What is the connection between Enron, telecom and the war for gas between the Ambani brothers? In the 1990s, Enron’s arrogant muscle-flexing and inducements caused long-term damage to India’s power sector liberalisation. It is we, the people, who have paid the price.

 

The telecom industry spends huge money on advertising which gives it significant clout. That is why the media, barring occasional exceptions, is at pains to remain neutral while reporting the wrangling and twisting of policy that ensured huge profits to the industry. Both the Ambani brothers have benefited from this fact when they controlled Reliance Telecom at different times.

 

Now again, editors don’t want to be in the awkward position of having to take a stand on the gas issue. It would mean choosing between the warring brothers, who are both extremely powerful. So one celebrity editor, briefed and fed on an exclusive basis by PR persons on both sides, is none the wiser and wants the Supreme Court to decide the issue. That will, indeed, be the ultimate solution, but shouldn’t the media do its job of discussing issues, gathering expert views and presenting facts?

 

The media will be aggressively intrusive on something like the Aarushi murder case and even destroy lives.
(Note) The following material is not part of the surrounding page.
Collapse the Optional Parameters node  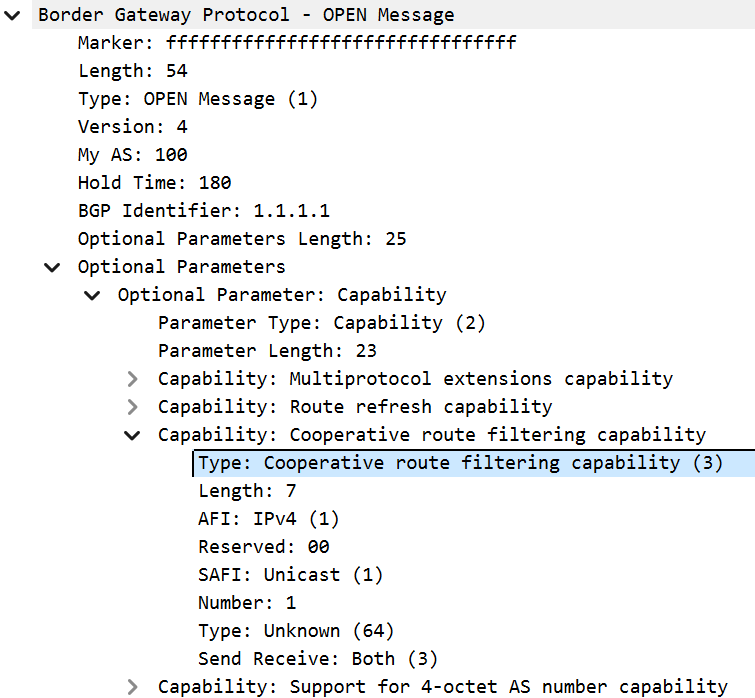52,267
But when two industry giants, with huge media budgets, fight a bloody war, we would rather take the issues out of the public domain, advice everybody to do the same and allow the Supreme Court to decide.

 

Interestingly, nobody knows this better than Anil Ambani himself. And, luckily, he has the power to buy himself a voice by spending crores of rupees to plant one blistering question a day on the front pages of every national newspaper. At the time of going to the press, four questions had been asked and six more are apparently in the pipeline. The questions he has posed are certainly of interest to the public and irrespective of issues that the brothers may have over sharing their stupendous wealth, we the ordinary people, need some answers.

 

Let’s paraphrase the questions so far. Anil Ambani is suggesting through his questions and other statements that Mukesh Ambani is using the support of petroleum minister Murli Deora to tweak policy and give Reliance Industries Limited (RIL) ‘super normal profit’ at the cost of public sector entities. In all this, the government would earn only Rs500 crore. He says:

The Petroleum Ministry wants NTPC to pay 80% more for gas, than what RIL had voluntarily offered it earlier, causing a Rs30,000 crore loss to NTPC.
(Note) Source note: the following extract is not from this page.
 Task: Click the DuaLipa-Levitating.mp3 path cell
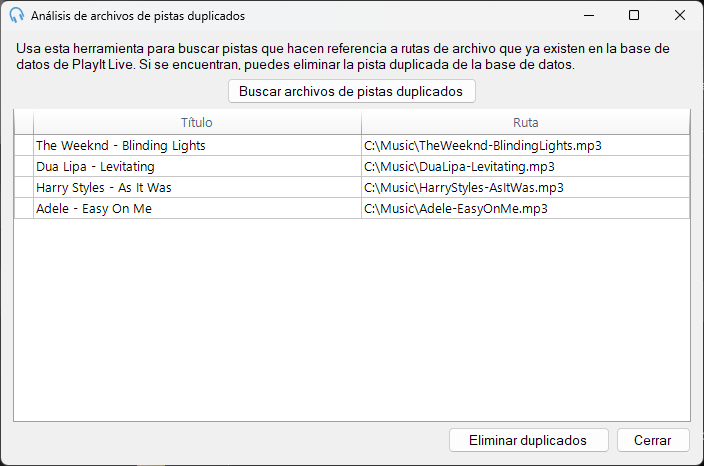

The Petroleum Ministry has approved "a shockingly disproportionate 400% hike in the project cost" of RIL’s KG D6 gas field, from Rs12,000 crore to Rs45,000 crore. This will cause a loss of Rs30,000 crore to the government and increase retail power tariffs by 50% or more.
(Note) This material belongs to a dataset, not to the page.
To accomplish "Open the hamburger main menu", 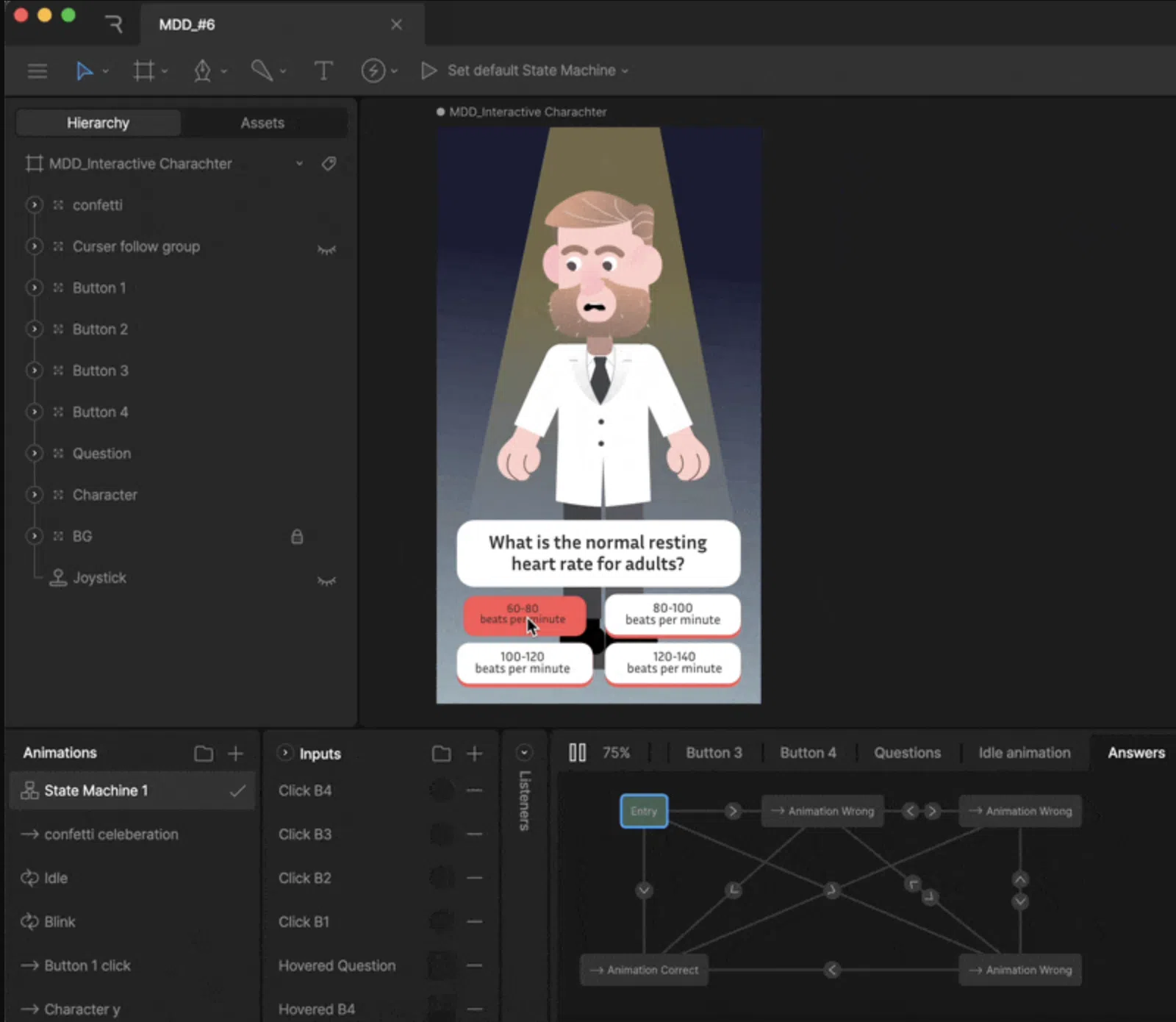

While global gas prices have dropped 80%, the Petroleum Ministry wants power and fertiliser companies to pay 20% more for gas from RIL.

RIL’s KG D6 gas field is operating at only 40% capacity and can treble its production, creating an artificial scarcity and demanding a higher price.

 

These and other such questions that Anil Ambani has posed need to be answered. They are not about a property battle. So far, RIL has issued a single statement saying, "We emphatically refute and outrightly reject the baseless, tendentious and motivated allegations and insinuations…" It also calls itself a mere contractor for the government excavating gas from the KG basin. This is hard to swallow. RIL must put facts on the table. And if it has its own stories about how Anil Ambani twists policy for his benefit, let’s hear those, too. For instance, we would all like to know why ADAG’s tariffs in Mumbai are soaring while the Tatas are able to supply power at more reasonable rates.

 

When it comes to mega-infrastructure projects, utilities (including telecom) and natural resources (land, water, mines), the lack of information has allowed a tiny elite to manipulate policy by agreeing to share the loot with our venal politicians. A few more family feuds and corporate wars are just the cleanser that we need.